__WORK INSTRUCTION__.
Reproduce all the lines below exactly and omit the images.

[Pixel coordinate grounding data]
● ● ● ● ●

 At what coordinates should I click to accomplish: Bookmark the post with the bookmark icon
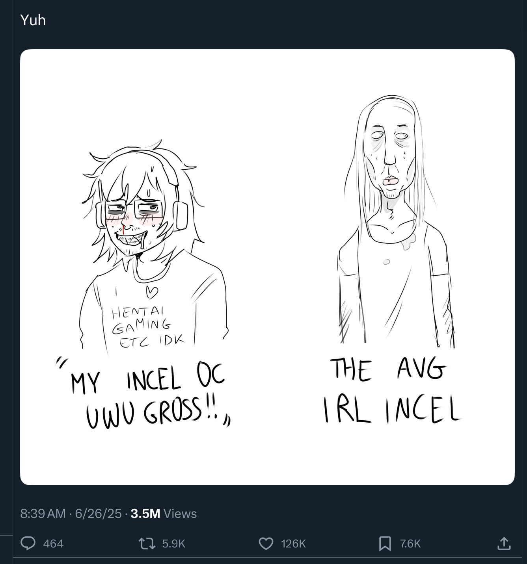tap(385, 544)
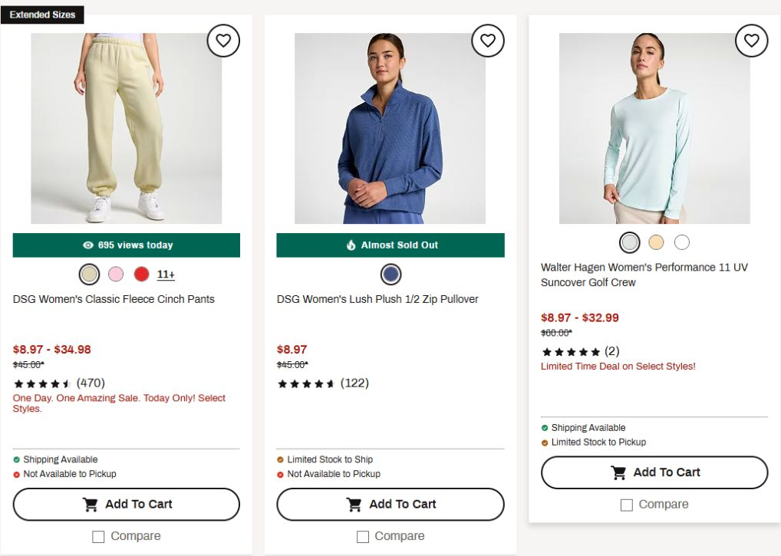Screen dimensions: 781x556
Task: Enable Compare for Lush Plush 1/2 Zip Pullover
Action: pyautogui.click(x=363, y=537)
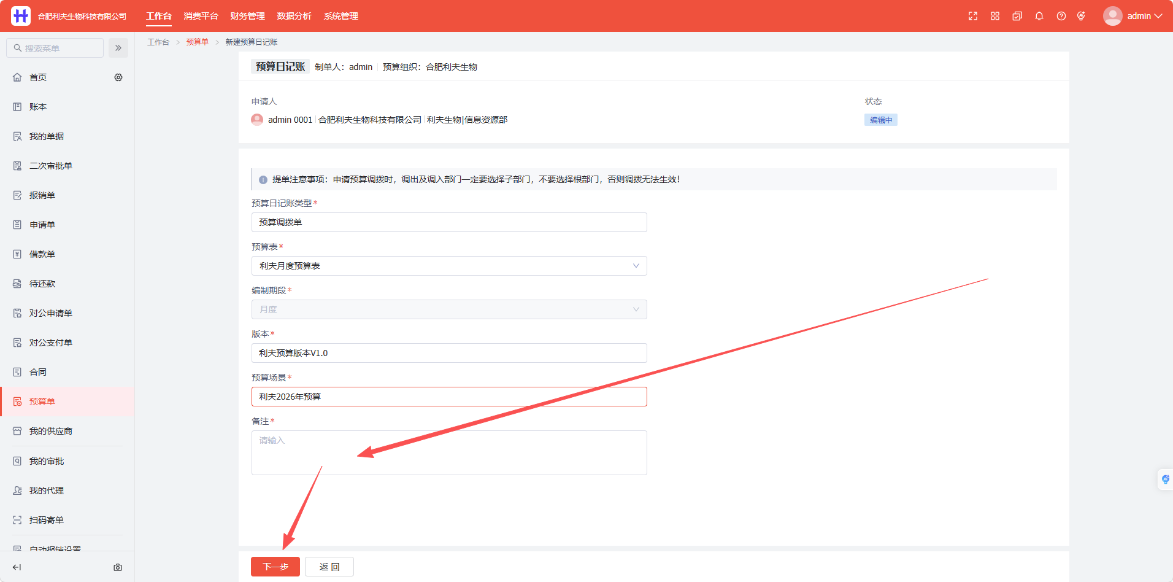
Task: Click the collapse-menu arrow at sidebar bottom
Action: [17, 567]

● ● ● ● ●

__WRITTEN ANSWER__.
 At what coordinates should I click to accomplish: Bookmark the post with the bookmark icon
tap(385, 544)
Screen dimensions: 781x556
Task: Enable Compare for Lush Plush 1/2 Zip Pullover
Action: pyautogui.click(x=363, y=537)
Task: Click the collapse-menu arrow at sidebar bottom
Action: [17, 567]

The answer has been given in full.